AIM: To identify risk factors associated with survival in patients retransplanted for hepatitis C virus (HCV) recurrence and to apply a survival score to this population.

METHODS: We retrospectively identified 108 patients retransplanted for HCV recurrence in eight European liver transplantation centers (seven in France, one in Spain). Data collection comprised clinical and laboratory variables, including virological and antiviral treatment data. We then analyzed the factors associated with survival in this population. A recently published score that predicts survival in retransplantation in patients with hepatitis C was applied. Because there are currently no uniform recommendations regarding selection of the best candidates for retransplantation in this setting, we also described the clinical characteristics of 164 patients not retransplanted, with F3, F4, or fibrosing cholestatic hepatitis (FCH) post-first graft presenting with hepatic decompensation.

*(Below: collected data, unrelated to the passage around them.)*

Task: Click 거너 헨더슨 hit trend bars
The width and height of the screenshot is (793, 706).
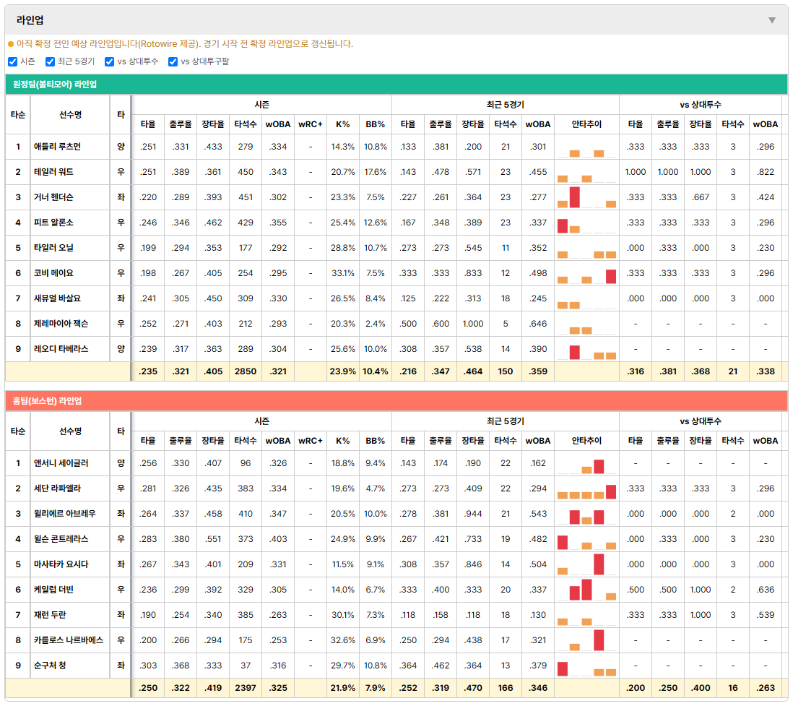Action: pos(586,197)

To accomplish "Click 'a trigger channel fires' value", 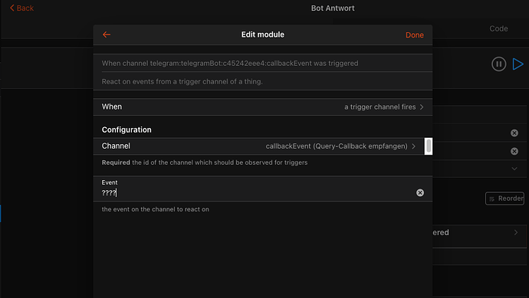I will (380, 106).
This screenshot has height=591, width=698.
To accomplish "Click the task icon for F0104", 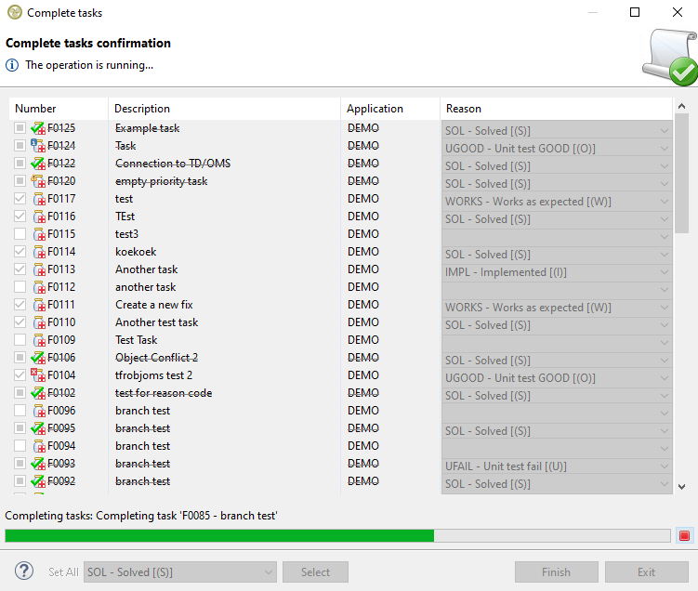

RESULTS: Overall retransplantation patient survival rates were 55%, 47%, and 43% at 3, 5, and 10 years, respectively. Patients who were retransplanted for advanced cirrhosis had survival rates of 59%, 52%, and 49% at 3, 5, and 10 years, while those retransplanted for FCH had survival rates of 34%, 29%, and 11%, respectively. Under multivariate analysis, and adjusting for the center effect and the occurrence of FCH, factors associated with better survival after retransplantation were: negative HCV viremia before retransplantation, antiviral therapy after retransplantation, non-genotype 1, a Model for End-stage Liver Disease (MELD) score < 25 when replaced on the waiting list, and a retransplantation donor age < 60 years. Although the numbers were small, in the context of the new antivirals era, we showed that outcomes in patients who underwent retransplantation with undetectable HCV viremia did not depend on donor age and MELD score. The Andrés score was applied to 102 patients for whom all score variables were available, producing a mean score of 43.4 (SD = 6.6). Survival rates after the date of the first decompensation post-first liver transplantation (LT1) in the liver retransplantation (reLT) group (94 patients decompensated) at 3, 5, and 10 years were 62%, 59%, and 51%, respectively, among 78 retransplanted individuals with advanced cirrhosis, and 42%, 32%, and 16% among 16 retransplanted individuals with FCH. In the non-reLT group with hepatic decompensation, survival rates were 27%, 18%, and 9% at 3, 5, and 10 years, respectively (P < 0.0001). Compared with non-retransplanted patients, retransplanted patients were younger at LT1 (mean age 48 ± 8 years compared to 53 ± 9 years in the no reLT group, P < 0.0001), less likely to have human immunodeficiency virus (HIV) co-infection (4% vs 14% among no reLT patients, P = 0.005), more likely to have received corticosteroid bolus therapy after LT1 (25% in reLT vs 12% in the no reLT group, P = 0.01), and more likely to have presented with sustained virological response (SVR) after the first transplantation (20% in the reLT group vs 7% in the no reLT group, P = 0.028).

CONCLUSION: Antiviral therapy before and after retransplantation had a substantial impact on survival in the context of retransplantation for HCV recurrence, and with the new direct-acting antivirals now available, outcomes should be even better in the future.

Keywords: Antivirals, Hepatitis C, Mortality, Prognosis, Retransplantation, Risk factors

Core tip: Liver retransplantation for hepatitis C recurrence may be a subject of debate. This study was performed in order to assist patient selection for retransplantation in a context of donor scarcity. This retrospective multicenter study analyzed predictive factors for survival in a population of patients retransplanted for hepatitis C virus recurrence, including virological and antiviral treatment data. We also applied a previously published score to this population.